Chen Zhuohao, Singla Karan, Gibson James, Can Dogan, Imel Zac E, Atkins David C, Georgiou Panayiotis, Narayanan Shrikanth
Signal Analysis and Interpretation Lab, University of Southern California, Los Angeles, CA, USA.
Department Educational Psychology, University of Utah, Salt Lake City, UT, USA.
Proc IEEE Int Conf Acoust Speech Signal Process. 2019 May;2019:6605-6609. doi: 10.1109/icassp.2019.8682885. Epub 2019 Apr 17.
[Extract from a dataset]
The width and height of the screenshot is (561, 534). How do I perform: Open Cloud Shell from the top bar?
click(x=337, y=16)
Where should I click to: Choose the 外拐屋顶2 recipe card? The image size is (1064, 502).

In this work we address the problem of joint prosodic and lexical behavioral annotation for addiction counseling. We expand on past work that employed Recurrent Neural Networks (RNNs) on multimodal features by grouping and classifying subsets of classes. We propose two implementations: One is hierarchical classification, which uses the behavior confusion matrix to cluster similar classes and makes the prediction based on a tree structure. The second is a graph-based method which uses the result of the original classification just to find a certain subset of the most probable candidate classes, where the candidate sets of different predicted classes are determined by the class confusions. We make a second prediction with simpler classifier to discriminate the candidates. The evaluation shows that the strict hierarchical approach degrades performance, likely due to error propagation, while the graph-based hierarchy provides significant gains.
在这项工作中,我们解决了成瘾咨询中韵律和词汇行为联合注释的问题。我们在过去将循环神经网络(RNN)用于多模态特征的工作基础上进行扩展,通过对类别的子集进行分组和分类来实现。我们提出了两种实现方法:一种是层次分类,它使用行为混淆矩阵对相似的类进行聚类,并基于树结构进行预测。第二种是基于图的方法,它仅使用原始分类的结果来找到最可能的候选类的某个子集,其中不同预测类别的候选集由类混淆确定。我们使用更简单的分类器进行第二次预测以区分候选类。评估表明,严格的层次方法会降低性能,可能是由于误差传播,而基于图的层次结构则带来了显著的提升。